▶ WHAT IS REQUIRED
All of the entries must be duplicated exactly.

--*--

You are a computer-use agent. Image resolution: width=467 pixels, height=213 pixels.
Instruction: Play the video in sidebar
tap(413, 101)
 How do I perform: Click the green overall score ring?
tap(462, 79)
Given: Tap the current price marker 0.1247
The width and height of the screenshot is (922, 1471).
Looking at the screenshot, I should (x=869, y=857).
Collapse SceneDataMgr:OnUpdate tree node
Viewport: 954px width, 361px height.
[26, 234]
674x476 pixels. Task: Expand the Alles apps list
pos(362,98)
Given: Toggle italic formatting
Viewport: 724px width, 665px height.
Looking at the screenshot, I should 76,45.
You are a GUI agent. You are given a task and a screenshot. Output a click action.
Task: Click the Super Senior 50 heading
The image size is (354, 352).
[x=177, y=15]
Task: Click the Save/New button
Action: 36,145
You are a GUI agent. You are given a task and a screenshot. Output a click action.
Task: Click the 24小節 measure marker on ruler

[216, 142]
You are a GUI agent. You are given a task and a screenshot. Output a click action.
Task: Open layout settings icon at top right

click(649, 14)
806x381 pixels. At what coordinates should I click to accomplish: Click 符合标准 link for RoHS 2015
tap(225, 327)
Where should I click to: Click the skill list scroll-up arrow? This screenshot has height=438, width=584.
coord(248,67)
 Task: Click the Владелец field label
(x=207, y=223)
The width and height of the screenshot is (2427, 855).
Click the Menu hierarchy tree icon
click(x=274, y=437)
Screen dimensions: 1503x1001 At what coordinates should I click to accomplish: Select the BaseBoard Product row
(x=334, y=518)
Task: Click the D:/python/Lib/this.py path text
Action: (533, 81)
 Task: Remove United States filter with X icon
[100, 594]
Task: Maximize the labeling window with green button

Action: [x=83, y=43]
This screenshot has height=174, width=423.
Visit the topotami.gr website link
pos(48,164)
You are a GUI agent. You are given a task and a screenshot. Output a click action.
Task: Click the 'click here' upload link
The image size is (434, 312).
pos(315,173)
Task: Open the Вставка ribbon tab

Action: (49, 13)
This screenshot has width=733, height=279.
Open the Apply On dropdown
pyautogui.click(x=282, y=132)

--*--

▶ RESPONSE TO THE TASK
You are a computer-use agent. Image resolution: width=467 pixels, height=213 pixels.
Instruction: Play the video in sidebar
tap(413, 101)
 How do I perform: Click the green overall score ring?
tap(462, 79)
Given: Tap the current price marker 0.1247
The width and height of the screenshot is (922, 1471).
Looking at the screenshot, I should (x=869, y=857).
Collapse SceneDataMgr:OnUpdate tree node
Viewport: 954px width, 361px height.
[26, 234]
674x476 pixels. Task: Expand the Alles apps list
pos(362,98)
Given: Toggle italic formatting
Viewport: 724px width, 665px height.
Looking at the screenshot, I should 76,45.
You are a GUI agent. You are given a task and a screenshot. Output a click action.
Task: Click the Super Senior 50 heading
The image size is (354, 352).
[x=177, y=15]
Task: Click the Save/New button
Action: 36,145
You are a GUI agent. You are given a task and a screenshot. Output a click action.
Task: Click the 24小節 measure marker on ruler

[216, 142]
You are a GUI agent. You are given a task and a screenshot. Output a click action.
Task: Open layout settings icon at top right

click(649, 14)
806x381 pixels. At what coordinates should I click to accomplish: Click 符合标准 link for RoHS 2015
tap(225, 327)
Where should I click to: Click the skill list scroll-up arrow? This screenshot has height=438, width=584.
coord(248,67)
 Task: Click the Владелец field label
(x=207, y=223)
The width and height of the screenshot is (2427, 855).
Click the Menu hierarchy tree icon
click(x=274, y=437)
Screen dimensions: 1503x1001 At what coordinates should I click to accomplish: Select the BaseBoard Product row
(x=334, y=518)
Task: Click the D:/python/Lib/this.py path text
Action: (533, 81)
 Task: Remove United States filter with X icon
[100, 594]
Task: Maximize the labeling window with green button

Action: [x=83, y=43]
This screenshot has height=174, width=423.
Visit the topotami.gr website link
pos(48,164)
You are a GUI agent. You are given a task and a screenshot. Output a click action.
Task: Click the 'click here' upload link
The image size is (434, 312).
pos(315,173)
Task: Open the Вставка ribbon tab

Action: (49, 13)
This screenshot has width=733, height=279.
Open the Apply On dropdown
pyautogui.click(x=282, y=132)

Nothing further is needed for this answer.